◆ TASK DIRECTIONS:
Copy every one of the records below verbatim, keeping them in their original order.

◆ INPUT ROWS:

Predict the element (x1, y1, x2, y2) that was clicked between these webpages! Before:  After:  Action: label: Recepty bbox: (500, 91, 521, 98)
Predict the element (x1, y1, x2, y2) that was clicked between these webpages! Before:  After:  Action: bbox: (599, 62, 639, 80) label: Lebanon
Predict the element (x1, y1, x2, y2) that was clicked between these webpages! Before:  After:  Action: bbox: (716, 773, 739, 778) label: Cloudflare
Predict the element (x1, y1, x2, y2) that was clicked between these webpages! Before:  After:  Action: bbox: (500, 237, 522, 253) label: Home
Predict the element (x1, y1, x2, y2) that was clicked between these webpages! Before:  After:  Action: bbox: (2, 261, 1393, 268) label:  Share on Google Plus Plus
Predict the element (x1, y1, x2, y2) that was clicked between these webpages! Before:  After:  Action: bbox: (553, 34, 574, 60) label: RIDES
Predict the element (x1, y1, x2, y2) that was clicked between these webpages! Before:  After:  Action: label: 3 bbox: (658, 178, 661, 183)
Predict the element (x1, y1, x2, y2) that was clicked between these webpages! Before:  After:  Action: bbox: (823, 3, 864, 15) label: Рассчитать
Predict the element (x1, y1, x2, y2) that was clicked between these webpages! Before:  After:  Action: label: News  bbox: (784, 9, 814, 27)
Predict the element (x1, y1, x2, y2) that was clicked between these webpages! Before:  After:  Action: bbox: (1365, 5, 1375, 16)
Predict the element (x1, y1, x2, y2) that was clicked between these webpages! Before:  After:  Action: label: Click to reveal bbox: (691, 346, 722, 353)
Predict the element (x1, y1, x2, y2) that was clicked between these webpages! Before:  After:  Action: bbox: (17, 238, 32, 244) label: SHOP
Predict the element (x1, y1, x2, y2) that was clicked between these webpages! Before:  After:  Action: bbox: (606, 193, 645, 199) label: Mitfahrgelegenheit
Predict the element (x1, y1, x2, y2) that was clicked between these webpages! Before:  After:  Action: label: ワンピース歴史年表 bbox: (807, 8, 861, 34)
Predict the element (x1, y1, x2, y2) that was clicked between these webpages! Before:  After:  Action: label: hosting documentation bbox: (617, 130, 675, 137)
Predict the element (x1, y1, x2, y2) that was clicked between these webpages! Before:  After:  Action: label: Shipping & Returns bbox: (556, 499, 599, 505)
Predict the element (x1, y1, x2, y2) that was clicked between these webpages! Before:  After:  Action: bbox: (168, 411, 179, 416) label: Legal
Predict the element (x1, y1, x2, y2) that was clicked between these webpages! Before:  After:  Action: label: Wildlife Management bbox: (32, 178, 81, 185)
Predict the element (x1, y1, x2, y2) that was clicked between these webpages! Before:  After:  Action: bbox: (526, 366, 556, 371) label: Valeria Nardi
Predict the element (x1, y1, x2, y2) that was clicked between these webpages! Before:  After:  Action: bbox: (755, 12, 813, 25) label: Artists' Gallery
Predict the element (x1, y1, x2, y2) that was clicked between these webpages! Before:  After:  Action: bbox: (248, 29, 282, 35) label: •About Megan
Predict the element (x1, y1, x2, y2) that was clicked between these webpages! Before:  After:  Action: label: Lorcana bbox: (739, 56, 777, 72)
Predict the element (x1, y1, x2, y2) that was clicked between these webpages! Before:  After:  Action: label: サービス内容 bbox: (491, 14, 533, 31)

◆ SOLUTION TO THE EXERCISE:
Predict the element (x1, y1, x2, y2) that was clicked between these webpages! Before:  After:  Action: label: Recepty bbox: (500, 91, 521, 98)
Predict the element (x1, y1, x2, y2) that was clicked between these webpages! Before:  After:  Action: bbox: (599, 62, 639, 80) label: Lebanon
Predict the element (x1, y1, x2, y2) that was clicked between these webpages! Before:  After:  Action: bbox: (716, 773, 739, 778) label: Cloudflare
Predict the element (x1, y1, x2, y2) that was clicked between these webpages! Before:  After:  Action: bbox: (500, 237, 522, 253) label: Home
Predict the element (x1, y1, x2, y2) that was clicked between these webpages! Before:  After:  Action: bbox: (2, 261, 1393, 268) label:  Share on Google Plus Plus
Predict the element (x1, y1, x2, y2) that was clicked between these webpages! Before:  After:  Action: bbox: (553, 34, 574, 60) label: RIDES
Predict the element (x1, y1, x2, y2) that was clicked between these webpages! Before:  After:  Action: label: 3 bbox: (658, 178, 661, 183)
Predict the element (x1, y1, x2, y2) that was clicked between these webpages! Before:  After:  Action: bbox: (823, 3, 864, 15) label: Рассчитать
Predict the element (x1, y1, x2, y2) that was clicked between these webpages! Before:  After:  Action: label: News  bbox: (784, 9, 814, 27)
Predict the element (x1, y1, x2, y2) that was clicked between these webpages! Before:  After:  Action: bbox: (1365, 5, 1375, 16)
Predict the element (x1, y1, x2, y2) that was clicked between these webpages! Before:  After:  Action: label: Click to reveal bbox: (691, 346, 722, 353)
Predict the element (x1, y1, x2, y2) that was clicked between these webpages! Before:  After:  Action: bbox: (17, 238, 32, 244) label: SHOP
Predict the element (x1, y1, x2, y2) that was clicked between these webpages! Before:  After:  Action: bbox: (606, 193, 645, 199) label: Mitfahrgelegenheit
Predict the element (x1, y1, x2, y2) that was clicked between these webpages! Before:  After:  Action: label: ワンピース歴史年表 bbox: (807, 8, 861, 34)
Predict the element (x1, y1, x2, y2) that was clicked between these webpages! Before:  After:  Action: label: hosting documentation bbox: (617, 130, 675, 137)
Predict the element (x1, y1, x2, y2) that was clicked between these webpages! Before:  After:  Action: label: Shipping & Returns bbox: (556, 499, 599, 505)
Predict the element (x1, y1, x2, y2) that was clicked between these webpages! Before:  After:  Action: bbox: (168, 411, 179, 416) label: Legal
Predict the element (x1, y1, x2, y2) that was clicked between these webpages! Before:  After:  Action: label: Wildlife Management bbox: (32, 178, 81, 185)
Predict the element (x1, y1, x2, y2) that was clicked between these webpages! Before:  After:  Action: bbox: (526, 366, 556, 371) label: Valeria Nardi
Predict the element (x1, y1, x2, y2) that was clicked between these webpages! Before:  After:  Action: bbox: (755, 12, 813, 25) label: Artists' Gallery
Predict the element (x1, y1, x2, y2) that was clicked between these webpages! Before:  After:  Action: bbox: (248, 29, 282, 35) label: •About Megan
Predict the element (x1, y1, x2, y2) that was clicked between these webpages! Before:  After:  Action: label: Lorcana bbox: (739, 56, 777, 72)
Predict the element (x1, y1, x2, y2) that was clicked between these webpages! Before:  After:  Action: label: サービス内容 bbox: (491, 14, 533, 31)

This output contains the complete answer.